- Exercise objective
Print the entries below exactly as they appear, from the first line up to and including the line with "Given: Click the". Do not print any pictures.

- Input material
----------------------------------------

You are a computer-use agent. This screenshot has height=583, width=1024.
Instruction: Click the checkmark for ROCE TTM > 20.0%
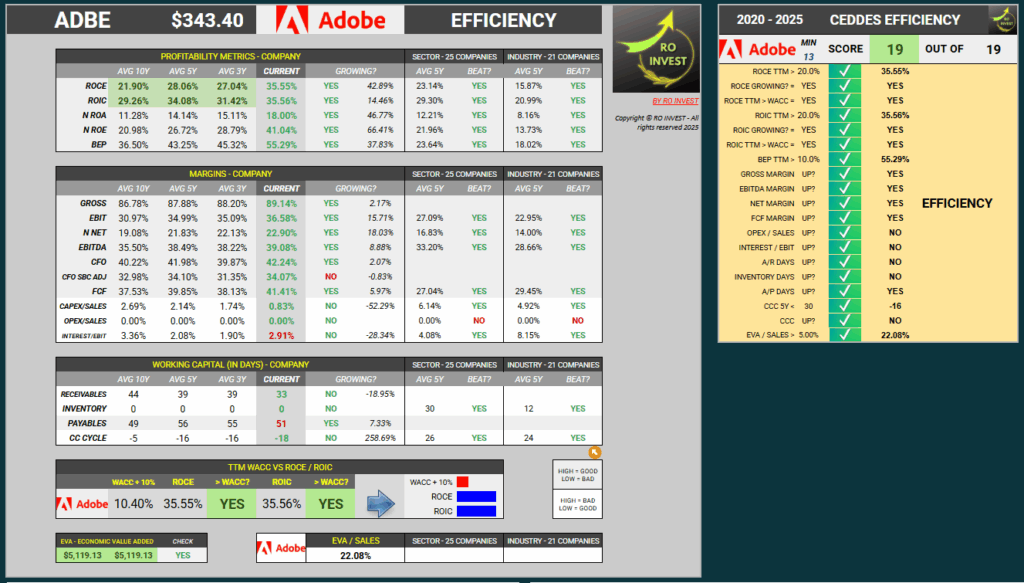pyautogui.click(x=845, y=72)
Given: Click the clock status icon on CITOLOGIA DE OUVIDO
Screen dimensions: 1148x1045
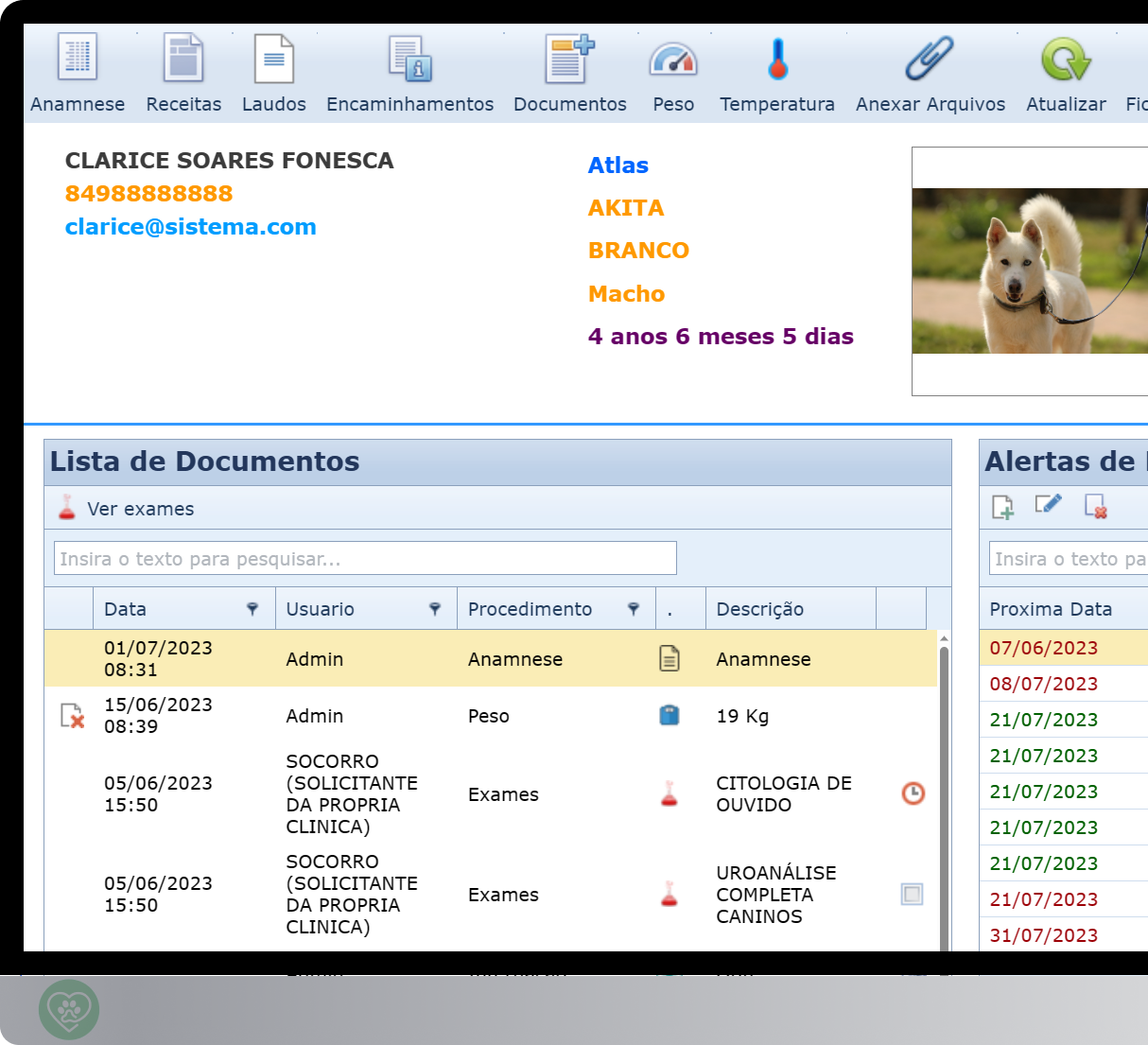Looking at the screenshot, I should (x=911, y=794).
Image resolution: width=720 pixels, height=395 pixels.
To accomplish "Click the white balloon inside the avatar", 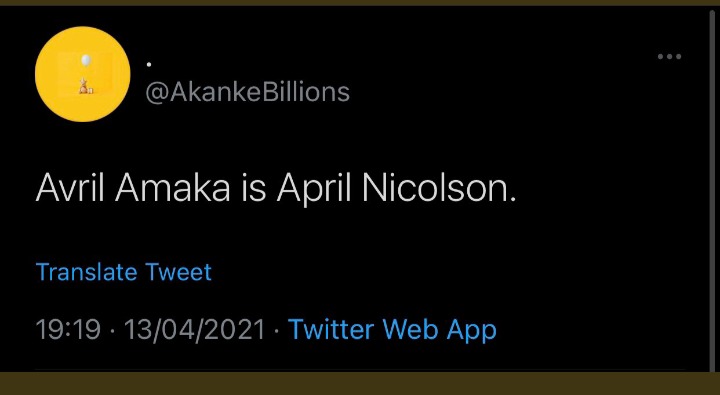I will (86, 61).
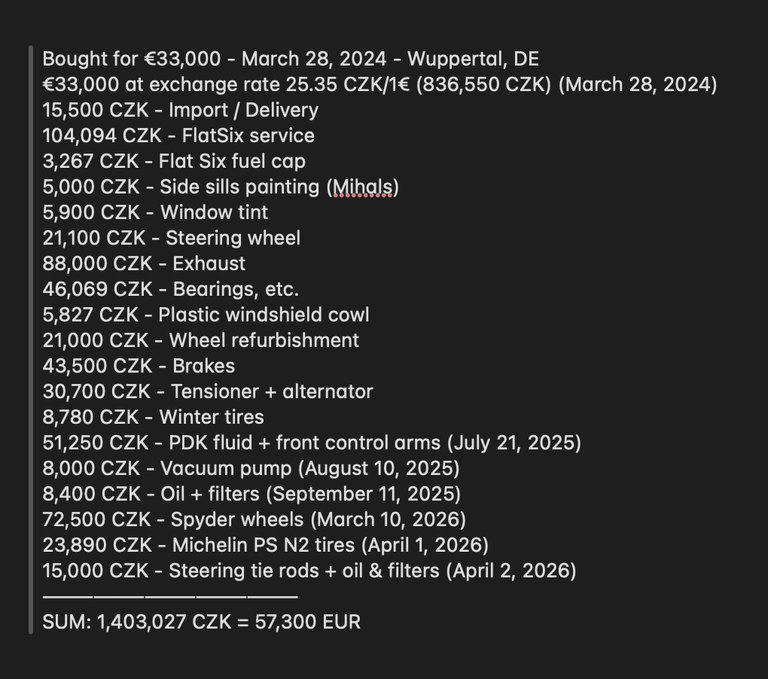Viewport: 768px width, 679px height.
Task: Click the Window tint entry
Action: 155,212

----------------------------------------

- Solution to this task
You are a computer-use agent. This screenshot has height=583, width=1024.
Instruction: Click the checkmark for ROCE TTM > 20.0%
pyautogui.click(x=845, y=72)
Given: Click the clock status icon on CITOLOGIA DE OUVIDO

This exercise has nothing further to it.